Click-target data:
============================================================
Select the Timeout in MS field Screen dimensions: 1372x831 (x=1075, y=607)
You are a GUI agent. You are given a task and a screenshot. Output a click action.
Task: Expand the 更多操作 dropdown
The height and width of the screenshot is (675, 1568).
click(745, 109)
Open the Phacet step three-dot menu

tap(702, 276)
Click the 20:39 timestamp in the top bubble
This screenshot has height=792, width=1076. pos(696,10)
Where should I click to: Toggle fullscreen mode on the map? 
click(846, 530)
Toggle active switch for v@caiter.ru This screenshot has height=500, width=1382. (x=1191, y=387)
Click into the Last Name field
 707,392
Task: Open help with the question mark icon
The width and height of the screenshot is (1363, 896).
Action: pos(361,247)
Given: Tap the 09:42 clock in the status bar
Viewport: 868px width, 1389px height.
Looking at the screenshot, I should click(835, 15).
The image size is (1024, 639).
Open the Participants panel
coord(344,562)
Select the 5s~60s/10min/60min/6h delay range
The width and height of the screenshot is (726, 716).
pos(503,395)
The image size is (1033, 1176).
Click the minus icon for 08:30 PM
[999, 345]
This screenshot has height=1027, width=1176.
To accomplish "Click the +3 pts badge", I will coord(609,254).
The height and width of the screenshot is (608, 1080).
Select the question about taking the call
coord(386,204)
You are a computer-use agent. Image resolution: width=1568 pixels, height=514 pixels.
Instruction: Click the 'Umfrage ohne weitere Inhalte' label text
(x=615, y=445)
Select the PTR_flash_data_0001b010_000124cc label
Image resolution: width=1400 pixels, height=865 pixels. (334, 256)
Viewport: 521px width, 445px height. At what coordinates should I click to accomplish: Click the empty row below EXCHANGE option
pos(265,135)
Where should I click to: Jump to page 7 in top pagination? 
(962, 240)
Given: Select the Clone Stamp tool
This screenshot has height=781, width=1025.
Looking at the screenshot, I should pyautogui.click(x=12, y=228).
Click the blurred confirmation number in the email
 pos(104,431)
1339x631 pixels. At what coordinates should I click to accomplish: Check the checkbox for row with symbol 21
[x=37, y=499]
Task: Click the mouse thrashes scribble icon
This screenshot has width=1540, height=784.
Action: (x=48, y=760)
============================================================
What to produce: Give every line of the listing above as a Markdown table with the columns Row and Line, numbering the rows in order and leaving out any blank lines.

Output below:
| Row | Line |
|---|---|
| 1 | Select the Timeout in MS field Screen dimensions: 1372x831 (x=1075, y=607) |
| 2 | You are a GUI agent. You are given a task and a screenshot. Output a click action. |
| 3 | Task: Expand the 更多操作 dropdown |
| 4 | The height and width of the screenshot is (675, 1568). |
| 5 | click(745, 109) |
| 6 | Open the Phacet step three-dot menu |
| 7 | tap(702, 276) |
| 8 | Click the 20:39 timestamp in the top bubble |
| 9 | This screenshot has height=792, width=1076. pos(696,10) |
| 10 | Where should I click to: Toggle fullscreen mode on the map?  |
| 11 | click(846, 530) |
| 12 | Toggle active switch for v@caiter.ru This screenshot has height=500, width=1382. (x=1191, y=387) |
| 13 | Click into the Last Name field |
| 14 |  707,392 |
| 15 | Task: Open help with the question mark icon |
| 16 | The width and height of the screenshot is (1363, 896). |
| 17 | Action: pos(361,247) |
| 18 | Given: Tap the 09:42 clock in the status bar |
| 19 | Viewport: 868px width, 1389px height. |
| 20 | Looking at the screenshot, I should click(835, 15). |
| 21 | The image size is (1024, 639). |
| 22 | Open the Participants panel |
| 23 | coord(344,562) |
| 24 | Select the 5s~60s/10min/60min/6h delay range |
| 25 | The width and height of the screenshot is (726, 716). |
| 26 | pos(503,395) |
| 27 | The image size is (1033, 1176). |
| 28 | Click the minus icon for 08:30 PM |
| 29 | [999, 345] |
| 30 | This screenshot has height=1027, width=1176. |
| 31 | To accomplish "Click the +3 pts badge", I will coord(609,254). |
| 32 | The height and width of the screenshot is (608, 1080). |
| 33 | Select the question about taking the call |
| 34 | coord(386,204) |
| 35 | You are a computer-use agent. Image resolution: width=1568 pixels, height=514 pixels. |
| 36 | Instruction: Click the 'Umfrage ohne weitere Inhalte' label text |
| 37 | (x=615, y=445) |
| 38 | Select the PTR_flash_data_0001b010_000124cc label |
| 39 | Image resolution: width=1400 pixels, height=865 pixels. (334, 256) |
| 40 | Viewport: 521px width, 445px height. At what coordinates should I click to accomplish: Click the empty row below EXCHANGE option |
| 41 | pos(265,135) |
| 42 | Where should I click to: Jump to page 7 in top pagination?  |
| 43 | (962, 240) |
| 44 | Given: Select the Clone Stamp tool |
| 45 | This screenshot has height=781, width=1025. |
| 46 | Looking at the screenshot, I should pyautogui.click(x=12, y=228). |
| 47 | Click the blurred confirmation number in the email |
| 48 |  pos(104,431) |
| 49 | 1339x631 pixels. At what coordinates should I click to accomplish: Check the checkbox for row with symbol 21 |
| 50 | [x=37, y=499] |
| 51 | Task: Click the mouse thrashes scribble icon |
| 52 | This screenshot has width=1540, height=784. |
| 53 | Action: (x=48, y=760) |